Exercise details ::
Extract the first line through the line containing "Oliver Behnecke (108, 481)" from the listing below, exactly as written.

Source material ::
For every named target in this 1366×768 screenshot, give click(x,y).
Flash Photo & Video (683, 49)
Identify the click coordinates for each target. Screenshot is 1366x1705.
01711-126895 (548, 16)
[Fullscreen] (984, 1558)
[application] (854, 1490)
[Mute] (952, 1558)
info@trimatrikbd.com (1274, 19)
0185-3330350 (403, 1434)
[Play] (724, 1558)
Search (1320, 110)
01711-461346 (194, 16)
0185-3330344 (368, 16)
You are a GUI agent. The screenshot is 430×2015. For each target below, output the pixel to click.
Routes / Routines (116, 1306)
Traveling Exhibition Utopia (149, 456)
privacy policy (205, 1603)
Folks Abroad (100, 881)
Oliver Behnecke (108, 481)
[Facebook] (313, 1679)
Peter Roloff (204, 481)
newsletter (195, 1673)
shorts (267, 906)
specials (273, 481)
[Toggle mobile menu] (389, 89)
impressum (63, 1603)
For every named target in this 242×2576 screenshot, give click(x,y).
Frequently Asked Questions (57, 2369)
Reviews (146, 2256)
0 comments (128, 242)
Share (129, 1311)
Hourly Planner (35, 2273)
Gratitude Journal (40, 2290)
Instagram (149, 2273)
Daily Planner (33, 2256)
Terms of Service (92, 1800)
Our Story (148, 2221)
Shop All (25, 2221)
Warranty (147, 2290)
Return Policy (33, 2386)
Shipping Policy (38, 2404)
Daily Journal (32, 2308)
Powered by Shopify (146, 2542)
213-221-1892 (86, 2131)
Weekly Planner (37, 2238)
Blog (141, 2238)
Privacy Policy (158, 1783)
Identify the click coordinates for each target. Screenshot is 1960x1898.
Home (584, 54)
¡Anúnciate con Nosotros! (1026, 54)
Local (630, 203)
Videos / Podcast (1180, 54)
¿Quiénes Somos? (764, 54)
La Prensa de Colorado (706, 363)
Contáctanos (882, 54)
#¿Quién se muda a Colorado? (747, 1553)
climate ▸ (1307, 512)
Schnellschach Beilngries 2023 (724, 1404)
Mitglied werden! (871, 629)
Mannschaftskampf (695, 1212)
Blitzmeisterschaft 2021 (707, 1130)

Result of the exercise ::
For every named target in this 1366×768 screenshot, give click(x,y).
Flash Photo & Video (683, 49)
Identify the click coordinates for each target. Screenshot is 1366x1705.
01711-126895 (548, 16)
[Fullscreen] (984, 1558)
[application] (854, 1490)
[Mute] (952, 1558)
info@trimatrikbd.com (1274, 19)
0185-3330350 (403, 1434)
[Play] (724, 1558)
Search (1320, 110)
01711-461346 (194, 16)
0185-3330344 (368, 16)
You are a GUI agent. The screenshot is 430×2015. For each target below, output the pixel to click.
Routes / Routines (116, 1306)
Traveling Exhibition Utopia (149, 456)
privacy policy (205, 1603)
Folks Abroad (100, 881)
Oliver Behnecke (108, 481)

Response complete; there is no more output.